Transborde teu sangue em minha garganta acariciando o incerto de teu gozo que padece em minha necessidade. Ferva teus desejos e derrame lentamente no meu desesperado querer, vulgarizando o sensato segundo do viver.

Envolva a corda em nossos pescoços. Presos ao abismo do prazer insensato, deleitarei tua carne no ventre da morte. Escreverei em nossa cama os absurdos que não contarei a ninguém e pouco a pouco farei derramar o mel ansiado pelos meus toques.

Em silêncio busco tua essência em meus delírios, onde na perdura da noite tua disritmia faz-me esnobar o correto. Quero um trago do incerto de seus olhos. Transmitindo a áurea colorida que encontro em teus olhares, retardando os sentidos da sensatez. Sensatez essa, que não procuro fazer-me refém.

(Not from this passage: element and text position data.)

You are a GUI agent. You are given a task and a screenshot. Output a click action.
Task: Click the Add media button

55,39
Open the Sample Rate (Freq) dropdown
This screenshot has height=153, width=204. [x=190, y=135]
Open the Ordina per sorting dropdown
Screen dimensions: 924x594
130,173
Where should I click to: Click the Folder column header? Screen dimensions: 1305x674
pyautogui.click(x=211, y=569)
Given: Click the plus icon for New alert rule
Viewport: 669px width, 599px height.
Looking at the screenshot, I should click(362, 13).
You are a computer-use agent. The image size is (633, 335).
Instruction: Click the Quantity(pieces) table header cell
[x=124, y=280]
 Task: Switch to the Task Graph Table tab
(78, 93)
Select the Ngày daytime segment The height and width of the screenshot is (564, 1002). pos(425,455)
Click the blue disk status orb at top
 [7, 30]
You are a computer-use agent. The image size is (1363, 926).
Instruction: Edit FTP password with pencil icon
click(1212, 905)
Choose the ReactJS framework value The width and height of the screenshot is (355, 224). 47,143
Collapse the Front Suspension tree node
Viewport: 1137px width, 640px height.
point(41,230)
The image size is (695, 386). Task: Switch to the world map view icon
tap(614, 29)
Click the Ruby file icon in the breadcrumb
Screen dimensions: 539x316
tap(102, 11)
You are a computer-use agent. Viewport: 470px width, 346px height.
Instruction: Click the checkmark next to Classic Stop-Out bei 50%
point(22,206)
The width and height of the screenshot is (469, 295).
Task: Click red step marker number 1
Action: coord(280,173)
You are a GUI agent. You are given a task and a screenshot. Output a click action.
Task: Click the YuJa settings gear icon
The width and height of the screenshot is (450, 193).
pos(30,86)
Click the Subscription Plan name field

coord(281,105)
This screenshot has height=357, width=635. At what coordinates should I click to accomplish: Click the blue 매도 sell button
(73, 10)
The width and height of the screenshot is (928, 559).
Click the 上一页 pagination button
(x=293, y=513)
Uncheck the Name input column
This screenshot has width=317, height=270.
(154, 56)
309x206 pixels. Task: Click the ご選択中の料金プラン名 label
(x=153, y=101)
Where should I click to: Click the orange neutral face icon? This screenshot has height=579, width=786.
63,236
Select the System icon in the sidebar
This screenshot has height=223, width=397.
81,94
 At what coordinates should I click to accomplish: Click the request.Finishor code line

Faça-me prisioneira de teu respirar, acomode-me em teu peito, no canto de teus ouvidos. Ninguém precisa ouvir nossa composição. Toquemos-a em silêncio interior. Ouça minhas preces ao degustar nosso sexo. Fútil e inglório com meus sentimentos.

Embriagaremos-nos aos poucos com os risos incontroláveis que teimam em nos padecer lentamente. Seremos um só verso proseado com o gosto da liberdade. Melodia dispersa pelo encostar de nossos lábios.

-Luci e Nabelle.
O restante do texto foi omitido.